The arrival of Simandou’s high-grade iron ore has the potential to alter the landscape of the iron ore markets. This is the final part of a six-part interview series, in which Platts News has talked to magnetite ore producers to discuss their strategy and competitive advantage.
The emergence of high-grade projects like Simandou led Champion Iron to upgrade half its iron ore and diversify exports away from China into the Middle East and North Africa, according to CEO David Cataford.
Champion has invested about $500 million in upgrading its second plant at Bloom Lake in Quebec to produce direct-reduction-quality pellet feed iron ore at about 7.5 million metric tons per year, grading up to 69% Fe, Cataford told Platts, part of S&P Global Energy.
The upgraded plant will start producing the new 69% product in the second quarter of 2026, as Champion seeks to upgrade half its production from Bloom Lake in Quebec to capitalize on the steel industry’s efforts to cut emissions and related impact on the raw material supply chain.
The new product will have a combined silica and alumina content below 1.2%.
Champion began test work on the upgrade conversion concept six years ago, before the feasibility study.
However, Cataford revealed to Platts that the planned production of high-grade ore “straight from the mine without requiring any processing” at Simandou in Guinea catalyzed Champion’s move to upgrade its own Bloom Lake material.
“The last thing we wanted to do is to continue selling sinter fines from Canada because … we’re not in a cost-advantaged position,” Cataford said.
Meanwhile, Rio Tinto Group said in July 2024 that all conditions had been satisfied to develop the long-delayed Simandou, which former CEO Jacob Stausholm called the world’s biggest greenfield mining and infrastructure project.
The first cargo was finally sent in December 2025 for Simandou, which offers 65% Fe high-grade ore.
With these developments emerging a few years ago, “what we decided to do is say, well, we’ve got one of the cleanest and purest iron ores in the world. Why don’t we upgrade it to 69% to be able to ship to market?” Cataford told Platts.
“We’re actually going to sell to steelmakers that use electric arc furnaces and go towards the DRI route. So even with these other projects either ramping up or coming online, increasing the grade to 69% is what differentiates us in the high-grade space,” Cataford said.

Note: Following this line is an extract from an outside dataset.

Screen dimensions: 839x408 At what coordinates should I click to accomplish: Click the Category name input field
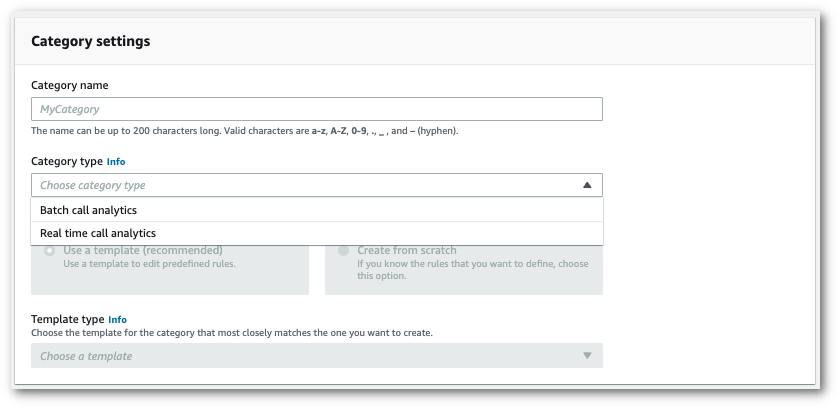(316, 109)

“Anyone that uses DRI process and then goes towards EAFs or even DRI that then they want to use into blast furnaces, as long as you want to go towards that technology, you will require a higher grade iron ore — a DR grade type iron ore — and we’re going into that market. So it’s a very niche market that fetches higher premiums.”
Strategic shift
The upgrade investment to convert Bloom Lake ore from 66.2% to 69% Fe, “making it one of the highest grade iron ores in the world,” changes Champion’s scope from shipping many tons to China, to instead shipping the upgraded tons to Europe, the Middle East and North Africa, where much DR capacity is underway.

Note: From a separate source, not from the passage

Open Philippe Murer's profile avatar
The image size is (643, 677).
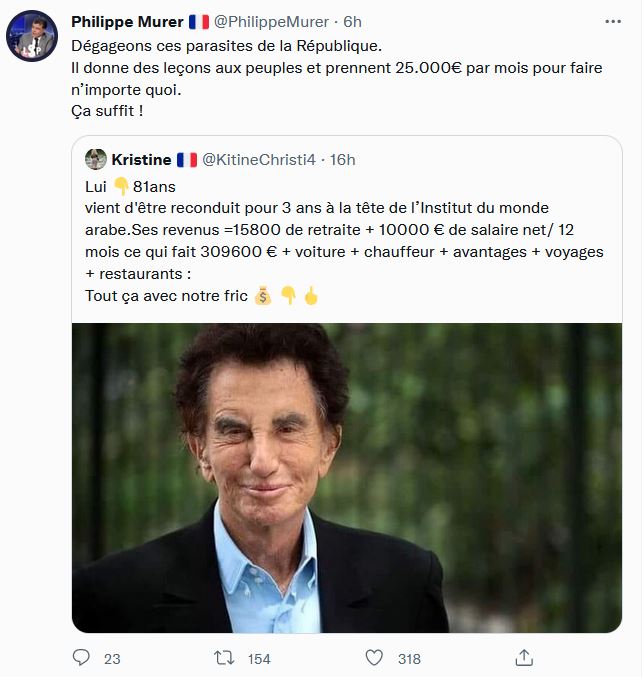(x=32, y=37)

While the improvement to 69% is “only a 3% difference, it changes completely the type of clients that we can target and the premiums that we’ll get to,” Cataford said.
The move will significantly reduce shipping costs compared to shipping from China, which is much farther away from Quebec’s Sept-Îles port, from which it exports Bloom Lake product, Cataford said.
New plants are appearing in Egypt, Turkey and Algeria, which represent “markets that don’t necessarily buy a whole lot of iron ore,” but enable Champion to sign smaller contracts, for whom such deals are still material, Cataford said.
“When we look at those markets, they are very interesting for us because they’re well-positioned geographically to benefit from lower shipping rates,” Cataford said.
As well as China, Champion currently sells its Bloom Lake product to Japanese entities Nippon Steel, JFE Steel and Kobe Steel, as well as customers in South Korea, India, the Middle East and Europe, according to Cataford.
Further upside
Champion also controls significant resources and reserves in the Labrador Trough, with similar low levels of contaminants to Bloom Lake. This gives it the optionality to consider additional growth projects to produce DR-grade iron ore, according to the company.
Accordingly, Champion recently announced a partnership with Nippon Steel and Sojitz Corp. to consider developing the Kamistiatusset iron ore project a few kilometers from Bloom Lake.
Nippon acquired a 30% stake in Kamistiatusset in southwestern Newfoundland, near Quebec’s eastern border, in September 2025, with Sojitz holding 19% of the asset. A definitive feasibility study is due by the end of 2026.
Champion is again targeting North Africa and the Middle East for that project, Cataford said.